Море света заливало обширные залы дома и зеленые аллеи парка. Красавицы в шуршащих шелковых платьях, статные мужчины в покрытых золотым шитьем мундирах двигались взад и вперед — живая река блеска и роскоши, текущая в русле славы под пьянящую бессмертную музыку Паизиелло и Чимарозы.

И надо всем этим — одно имя…

Оно было у всех на устах, глядело со всех ковров, приветствовало вас с каждого флага. Его инициалы были вышиты на ливреях слуг, на дамасте скатертей и салфеток, выгравированы на серебре приборов, горели золотом на хрустале бокалов.

Нельсон, всюду Нельсон.

Как имя, так и человек. Он возвышался надо всеми, невозможно было не отличить его от остальных. Его стройная фигура, изящные контуры его головы, его одухотворенное лицо высоко вознесли его над толпой посредственностей. И то, что он недавно назвал жалкими развалинами разбитого корабля, стало теперь знаком его величия. Не было здесь ни одного мужчины, который не смотрел бы благоговейно на пустой рукав его мундира, на шрамы на его лбу, и ни одной женщины, которая не ловила бы его взгляд.

Сколько ран, столько и побед.

Но для него среди всей этой цветущей красоты живой, казалось, была только одна женщина.

За столом, во время прогулок по залам и аллеям, и тогда, когда произносились торжественные речи, она всегда должна была быть рядом с ним, ему необходимо было чувствовать ее кисть у своего локтя. Он улыбался, когда улыбалась она, пил, когда пила она, ел, когда она ела. Громко, во всеуслышанье выражал он одобрение, когда она, уступая настойчивым просьбам гостей, показала на маленькой сцене виллы некоторые из ее «живых картин», изобразив помпейскую танцовщицу, музу танцев, влюбленную мечтательницу; восхищенно хвалил благородную прелесть ее линий, грацию движений, открыл с ней бал, танцевал только с ней.
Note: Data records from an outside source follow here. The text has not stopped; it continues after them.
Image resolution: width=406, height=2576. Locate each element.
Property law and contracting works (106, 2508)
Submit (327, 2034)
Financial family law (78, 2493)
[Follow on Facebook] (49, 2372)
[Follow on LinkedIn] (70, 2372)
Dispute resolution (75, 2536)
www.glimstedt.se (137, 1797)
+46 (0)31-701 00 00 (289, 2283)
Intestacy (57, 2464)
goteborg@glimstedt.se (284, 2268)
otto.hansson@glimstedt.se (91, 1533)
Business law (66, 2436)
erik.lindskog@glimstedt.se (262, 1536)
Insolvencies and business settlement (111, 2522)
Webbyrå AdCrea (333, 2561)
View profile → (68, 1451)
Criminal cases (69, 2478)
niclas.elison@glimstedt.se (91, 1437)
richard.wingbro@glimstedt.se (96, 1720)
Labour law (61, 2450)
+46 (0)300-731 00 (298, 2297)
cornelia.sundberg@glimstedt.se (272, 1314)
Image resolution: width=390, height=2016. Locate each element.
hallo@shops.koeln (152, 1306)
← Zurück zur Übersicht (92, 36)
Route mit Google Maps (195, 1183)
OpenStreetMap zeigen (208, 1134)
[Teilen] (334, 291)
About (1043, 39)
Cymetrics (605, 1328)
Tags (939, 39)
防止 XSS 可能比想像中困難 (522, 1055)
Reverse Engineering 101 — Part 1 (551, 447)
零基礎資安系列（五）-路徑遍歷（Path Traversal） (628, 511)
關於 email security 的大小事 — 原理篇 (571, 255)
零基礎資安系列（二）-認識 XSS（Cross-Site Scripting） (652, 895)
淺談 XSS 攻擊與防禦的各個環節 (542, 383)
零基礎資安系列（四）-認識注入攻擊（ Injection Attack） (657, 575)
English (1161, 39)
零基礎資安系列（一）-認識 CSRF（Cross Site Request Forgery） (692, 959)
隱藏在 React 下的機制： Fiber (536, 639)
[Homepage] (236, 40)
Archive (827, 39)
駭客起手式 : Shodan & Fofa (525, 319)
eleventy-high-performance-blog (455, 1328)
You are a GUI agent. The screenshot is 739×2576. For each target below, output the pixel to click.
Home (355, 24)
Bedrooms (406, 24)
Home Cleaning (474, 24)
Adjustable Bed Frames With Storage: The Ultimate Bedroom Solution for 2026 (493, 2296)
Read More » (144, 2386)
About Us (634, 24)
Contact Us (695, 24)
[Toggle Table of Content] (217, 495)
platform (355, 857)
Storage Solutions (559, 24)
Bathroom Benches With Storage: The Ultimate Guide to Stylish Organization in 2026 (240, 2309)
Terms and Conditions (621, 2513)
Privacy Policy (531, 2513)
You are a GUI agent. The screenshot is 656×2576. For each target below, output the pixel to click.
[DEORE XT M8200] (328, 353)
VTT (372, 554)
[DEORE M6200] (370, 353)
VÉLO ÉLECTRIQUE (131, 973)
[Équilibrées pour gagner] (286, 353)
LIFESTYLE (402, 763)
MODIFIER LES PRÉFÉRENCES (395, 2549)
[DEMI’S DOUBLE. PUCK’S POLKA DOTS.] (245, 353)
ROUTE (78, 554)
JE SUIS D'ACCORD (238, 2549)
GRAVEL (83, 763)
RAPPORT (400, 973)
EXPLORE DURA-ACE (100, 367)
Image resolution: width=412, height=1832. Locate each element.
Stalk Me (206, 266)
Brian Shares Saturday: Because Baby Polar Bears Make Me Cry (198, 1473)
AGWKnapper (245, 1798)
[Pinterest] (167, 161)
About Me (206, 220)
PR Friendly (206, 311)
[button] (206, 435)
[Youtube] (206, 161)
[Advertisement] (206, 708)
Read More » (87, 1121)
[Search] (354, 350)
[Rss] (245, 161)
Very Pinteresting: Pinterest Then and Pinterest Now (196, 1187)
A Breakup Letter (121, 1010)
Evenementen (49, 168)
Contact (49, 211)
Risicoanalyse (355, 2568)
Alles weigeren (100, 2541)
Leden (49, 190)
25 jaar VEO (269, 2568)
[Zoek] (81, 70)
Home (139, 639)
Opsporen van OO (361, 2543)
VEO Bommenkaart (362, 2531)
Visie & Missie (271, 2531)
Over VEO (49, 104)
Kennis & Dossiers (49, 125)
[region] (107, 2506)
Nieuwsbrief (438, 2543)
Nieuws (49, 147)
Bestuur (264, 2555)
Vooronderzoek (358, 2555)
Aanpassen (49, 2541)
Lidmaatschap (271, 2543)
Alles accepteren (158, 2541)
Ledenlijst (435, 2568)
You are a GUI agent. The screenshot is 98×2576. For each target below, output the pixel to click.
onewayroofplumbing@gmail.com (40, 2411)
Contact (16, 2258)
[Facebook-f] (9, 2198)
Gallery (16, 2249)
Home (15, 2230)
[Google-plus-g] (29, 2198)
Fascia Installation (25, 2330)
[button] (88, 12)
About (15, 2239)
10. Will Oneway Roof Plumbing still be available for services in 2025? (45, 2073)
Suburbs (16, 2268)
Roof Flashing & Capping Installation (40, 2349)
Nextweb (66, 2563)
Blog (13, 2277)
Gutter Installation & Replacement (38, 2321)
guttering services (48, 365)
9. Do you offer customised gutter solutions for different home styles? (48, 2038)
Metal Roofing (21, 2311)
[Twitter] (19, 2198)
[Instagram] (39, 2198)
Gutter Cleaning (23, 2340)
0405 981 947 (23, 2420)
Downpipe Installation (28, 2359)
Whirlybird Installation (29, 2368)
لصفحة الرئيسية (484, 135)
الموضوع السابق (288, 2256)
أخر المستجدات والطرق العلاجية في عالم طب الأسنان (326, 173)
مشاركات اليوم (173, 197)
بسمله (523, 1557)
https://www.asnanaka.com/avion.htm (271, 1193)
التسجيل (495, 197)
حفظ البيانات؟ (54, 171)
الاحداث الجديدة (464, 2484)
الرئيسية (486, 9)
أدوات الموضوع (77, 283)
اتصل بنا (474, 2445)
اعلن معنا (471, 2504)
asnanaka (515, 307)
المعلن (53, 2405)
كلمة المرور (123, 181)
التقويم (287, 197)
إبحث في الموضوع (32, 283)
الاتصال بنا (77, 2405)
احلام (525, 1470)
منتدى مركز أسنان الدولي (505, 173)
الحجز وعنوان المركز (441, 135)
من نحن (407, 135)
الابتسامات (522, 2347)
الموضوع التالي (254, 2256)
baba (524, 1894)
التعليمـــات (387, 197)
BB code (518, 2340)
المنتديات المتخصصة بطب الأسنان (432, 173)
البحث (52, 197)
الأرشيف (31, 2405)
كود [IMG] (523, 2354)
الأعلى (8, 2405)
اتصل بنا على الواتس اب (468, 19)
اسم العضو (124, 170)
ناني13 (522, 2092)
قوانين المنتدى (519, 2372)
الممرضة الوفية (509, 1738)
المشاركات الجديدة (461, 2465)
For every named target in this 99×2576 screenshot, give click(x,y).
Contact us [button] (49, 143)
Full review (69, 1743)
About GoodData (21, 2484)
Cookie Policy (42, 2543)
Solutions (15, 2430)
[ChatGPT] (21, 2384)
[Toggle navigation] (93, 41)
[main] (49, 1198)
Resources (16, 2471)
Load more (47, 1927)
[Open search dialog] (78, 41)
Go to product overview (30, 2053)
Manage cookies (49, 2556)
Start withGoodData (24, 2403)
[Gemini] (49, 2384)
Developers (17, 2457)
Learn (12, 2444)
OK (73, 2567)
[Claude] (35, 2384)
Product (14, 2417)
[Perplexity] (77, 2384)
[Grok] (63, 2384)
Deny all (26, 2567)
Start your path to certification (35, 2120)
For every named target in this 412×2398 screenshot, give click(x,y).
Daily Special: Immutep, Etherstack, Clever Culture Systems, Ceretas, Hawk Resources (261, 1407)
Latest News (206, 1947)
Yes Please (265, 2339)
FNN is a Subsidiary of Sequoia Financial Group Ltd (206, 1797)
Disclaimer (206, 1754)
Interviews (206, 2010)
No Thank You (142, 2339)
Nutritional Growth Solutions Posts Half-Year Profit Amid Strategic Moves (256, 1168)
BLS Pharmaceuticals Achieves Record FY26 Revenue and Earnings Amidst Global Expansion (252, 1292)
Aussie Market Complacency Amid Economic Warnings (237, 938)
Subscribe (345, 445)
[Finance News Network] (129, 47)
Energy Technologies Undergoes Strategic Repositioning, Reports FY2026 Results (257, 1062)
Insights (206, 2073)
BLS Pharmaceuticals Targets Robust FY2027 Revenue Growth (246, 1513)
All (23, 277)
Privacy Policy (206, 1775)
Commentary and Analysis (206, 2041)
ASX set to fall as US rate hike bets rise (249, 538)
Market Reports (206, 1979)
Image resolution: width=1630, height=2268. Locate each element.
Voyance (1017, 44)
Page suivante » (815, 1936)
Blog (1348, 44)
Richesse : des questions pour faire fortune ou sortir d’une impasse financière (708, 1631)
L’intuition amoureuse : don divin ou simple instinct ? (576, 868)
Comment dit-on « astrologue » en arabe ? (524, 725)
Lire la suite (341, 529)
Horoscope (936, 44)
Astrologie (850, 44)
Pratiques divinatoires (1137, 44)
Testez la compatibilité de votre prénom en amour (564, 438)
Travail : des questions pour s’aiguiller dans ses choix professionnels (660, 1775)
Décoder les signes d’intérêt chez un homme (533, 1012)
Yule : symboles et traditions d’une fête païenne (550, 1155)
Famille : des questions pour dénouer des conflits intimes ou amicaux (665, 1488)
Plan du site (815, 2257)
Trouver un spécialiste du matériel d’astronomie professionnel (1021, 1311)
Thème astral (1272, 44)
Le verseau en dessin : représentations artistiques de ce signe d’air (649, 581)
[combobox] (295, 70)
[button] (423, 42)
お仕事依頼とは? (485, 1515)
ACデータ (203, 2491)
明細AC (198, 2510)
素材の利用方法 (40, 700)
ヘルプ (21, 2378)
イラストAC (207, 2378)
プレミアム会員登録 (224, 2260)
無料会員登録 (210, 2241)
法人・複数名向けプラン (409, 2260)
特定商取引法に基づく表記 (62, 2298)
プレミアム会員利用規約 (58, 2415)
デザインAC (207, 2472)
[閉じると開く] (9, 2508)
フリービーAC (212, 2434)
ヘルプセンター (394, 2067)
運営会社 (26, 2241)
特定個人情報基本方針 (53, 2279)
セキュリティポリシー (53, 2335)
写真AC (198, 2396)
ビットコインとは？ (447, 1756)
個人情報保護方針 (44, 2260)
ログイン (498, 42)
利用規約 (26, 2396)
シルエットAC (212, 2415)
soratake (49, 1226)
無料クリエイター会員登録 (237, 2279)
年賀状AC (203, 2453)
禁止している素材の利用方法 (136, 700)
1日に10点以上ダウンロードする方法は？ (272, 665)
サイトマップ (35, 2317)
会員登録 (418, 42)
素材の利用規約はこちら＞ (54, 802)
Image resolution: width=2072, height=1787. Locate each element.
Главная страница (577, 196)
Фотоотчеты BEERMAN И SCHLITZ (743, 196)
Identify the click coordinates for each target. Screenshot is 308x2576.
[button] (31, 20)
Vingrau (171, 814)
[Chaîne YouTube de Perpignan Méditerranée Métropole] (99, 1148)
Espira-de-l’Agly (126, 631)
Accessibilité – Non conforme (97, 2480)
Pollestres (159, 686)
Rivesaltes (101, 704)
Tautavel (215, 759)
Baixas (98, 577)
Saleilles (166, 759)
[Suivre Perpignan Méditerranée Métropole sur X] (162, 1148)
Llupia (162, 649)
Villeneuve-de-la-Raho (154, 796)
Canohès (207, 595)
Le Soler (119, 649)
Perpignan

Ее имя не сходило с его губ.

Может быть, он только сейчас осознал свою славу? И хотел воздать ей свою благодарность за помощь, гораздо большую, чем она того заслужила? Обычно такой серьезный, почти робкий, он вдруг явился ей совсем в другом свете. Теперь он был словно необузданный, смеющийся мальчик, впервые отведавший огнетворного сладкого вина.

Она читала зависть на чужих лицах, слышала тайное шушуканье. Видела испытующий взгляд сэра Уильяма, серьезную настороженность Джошуа. Гордо подняв голову, она смеялась над несвободой мелких душ, расправляла плечи в гордом сознании своей красоты, своей силы. Разве не рождена она для любви? Только для этого и вознесла ее из тьмы на свет судьба. Для того, чтобы она любила Нельсона. Она, некогда простая служанка, — героя…

Глава семнадцатая

В одном из холмов за фонтанами парка по желанию Эммы был устроен обширный грот, вход в который был как занавесом прикрыт высоко бьющими струями фонтанов и ниспадающими зеркалами каскадов. И только когда отключали воду, видна была внутренность грота. По выложенной камнями перемычке можно было, не замочив ног, попасть из грота к поднимающемуся амфитеатром широкому полукругу лужайки, зеленая мурава которой терялась вдали за деревьями и боскетами.

Там было сооружено для Нельсона сиденье, подобное трону, к которому с обеих сторон примыкали более низкие кресла для капитанов флота, а все оставшееся пространство предназначалось для музыкантов и множества гостей. Между теми и другими слуги с факелами в руках образовали коридор, связывающий грот с троном.

Как бы выплыв из глубины вод, окруженная пятьюдесятью океанидами — красивейшими девушками Неаполя, в лучах разноцветных огней, Эмма в облике богини Фетиды должна была восславить Нельсона, покорителя морей, от имени своего царства. В волнах струящейся музыки Паизиелло она приблизится со своей свитой к трону, мелодичными строфами восславит гений Нельсона, преподнесет ему золотой трезубец как знак его власти над морями и осенит его чело лавровым венком, символом славы.

Праздник должен был завершиться под взрывы ракет и гром пушечных выстрелов, под свист шутих и при вспышках фейерверка всенародным гимном старой Англии, исполненным одновременно двумя оркестрами и двумя тысячами голосов:

«Rule, Britannia! Правь, Британия!»

* * *

Незадолго до полуночи она под каким-то предлогом ускользнула от Нельсона, поспешила в свою комнату, надела прозрачный, цвета морской волны наряд Фетиды, украшенный вышитыми золотыми якорями. Закутавшись шалью, она по боковой лестнице спустилась в парк. Трубные звуки фанфар начали торжественный марш во славу Нельсона, сейчас во главе толпы гостей сэр Уильям поведет Нельсона к площадке перед гротом.